MSV - getting TLE

aman_3 · October 17, 2019, 1:25pm

Why I am getting TLE in O(n.sqrt(maxA)) approach in Python.

problem link:

my solution:
(CodeChef: Practical coding for everyone)

pvimal816 · October 17, 2019, 3:04pm

I have not seen your code but If you are pretty sure that there is no other error and time complexity is tolerable then I suggest you to try some other programming language with same algorithm. Like C++, C or JAVA.

I once submitted solution on hacker rank in python which was giving TLE (taking around 13 seconds locally) and then I analysed my algorithm once again which I thought should be executed within time limit.

So I rewrote the same in C++ and it got excepted in time much lower than required time limit.

umang696 · October 17, 2019, 5:21pm

I think you should calculate sqrt out of the loop…
Because you are calculating sqrt for each iteration.

ssrivastava990 · October 17, 2019, 5:50pm

or instead of this u can write this
while(j*j <= i):
// do something
@pvimal816

evin97 · October 17, 2019, 6:20pm

@ssrivastava990 bro i used j*j<=i but still TLE
Link
but i used java same logic got AC

ssrivastava990 · October 17, 2019, 6:21pm

Yeah i know, these things happens with my friend too. … . .so i suggest please use c++ or java as much as possible , (python ka kuch nhi kah skte) ,tomorrow is icpc , so i suggest use java / c++

TRY your code in pypy3
CodeChef: Practical coding for everyone (MY FRIEND’s CODE)

umang696 · October 17, 2019, 6:25pm

Try once list instead of dictionary as you do in java.
may be its because heavy data structure.

ssrivastava990 · October 17, 2019, 6:25pm

https://www.codechef.com/viewsolution/27432650
here u go i copied your code and paste in lang pypy i accepted

ssrivastava990 · October 17, 2019, 6:26pm

sometimes , instead of python we have to submit in pypy

evin97 · October 17, 2019, 6:30pm

Yes bro it is better but it depends on constraints that’s why i use dictionary
look at this just submitted same code in pypy got AC
Link

pvimal816 · October 18, 2019, 5:52am

@ssrivastava990 I think you have mistakenly tagged me.

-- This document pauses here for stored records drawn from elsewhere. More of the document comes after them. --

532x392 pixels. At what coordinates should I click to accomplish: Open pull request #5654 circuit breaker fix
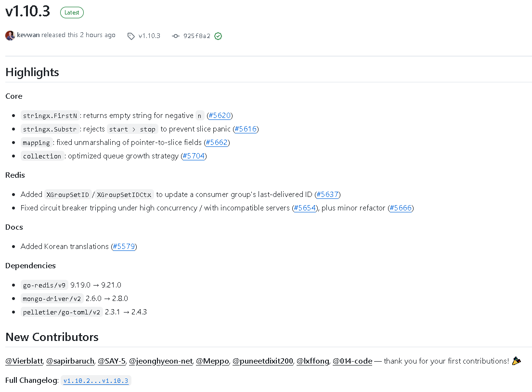point(305,208)
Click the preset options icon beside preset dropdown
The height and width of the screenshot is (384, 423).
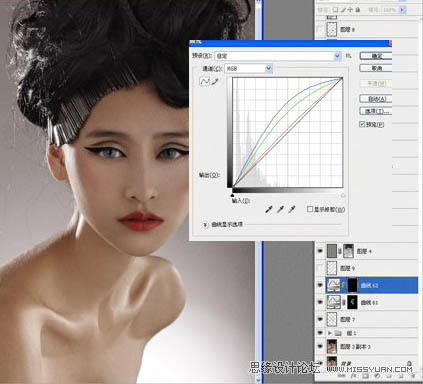click(x=348, y=56)
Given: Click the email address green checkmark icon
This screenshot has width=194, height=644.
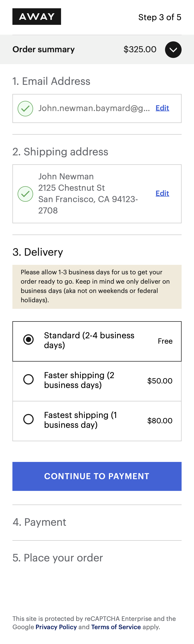Looking at the screenshot, I should point(25,109).
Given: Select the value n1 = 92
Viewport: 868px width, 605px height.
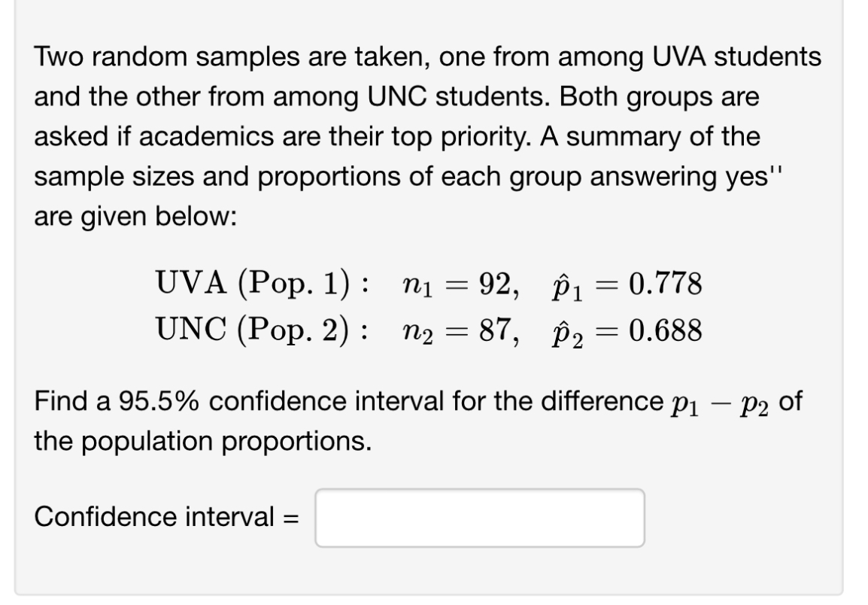Looking at the screenshot, I should pos(457,284).
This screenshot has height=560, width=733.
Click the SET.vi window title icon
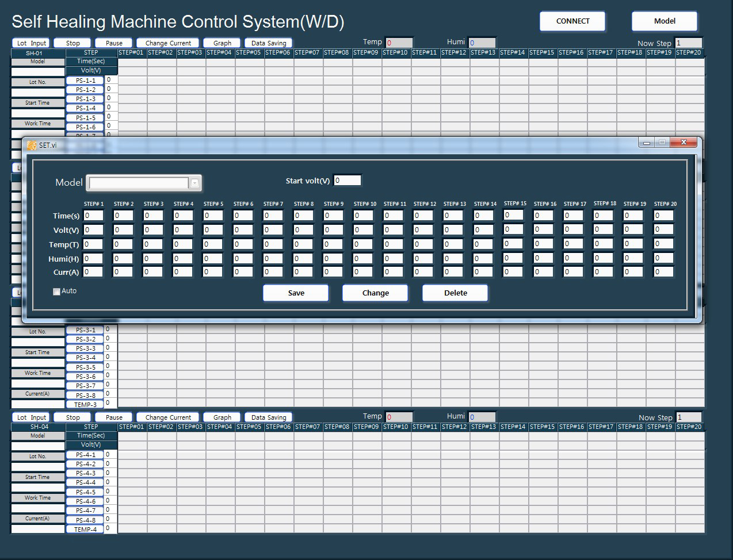click(x=32, y=145)
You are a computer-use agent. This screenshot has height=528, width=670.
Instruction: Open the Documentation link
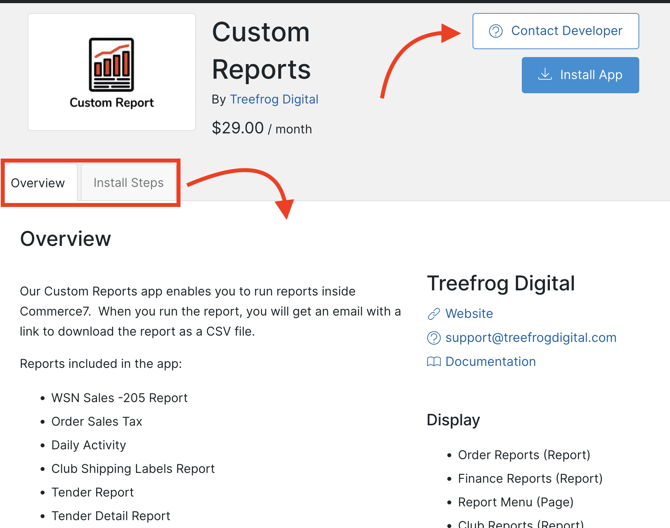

a_nonymous · October 18, 2019, 10:58am

Read your solution but did’t got it.
Here is is my solution.
Initialize factors_cnt as 0, this will keep track of the number of elements divisible by the index at which the number is located. Factors_cnt is going to store the star value of cur element. How, I will answer that part later.
Iterate through input list and first check how many elements before cur element is divisible by cur element.
How would you that? For that we have factors_cnt, factors_cnt[cur_element] is the number of elements which are divisible by cur element.
Now once we have found cur element star value, the cur element is also divisible by it’s factors. Now find it’s factors and increase their count at factor_cnt[factor]++
Go through the solution and you will understand.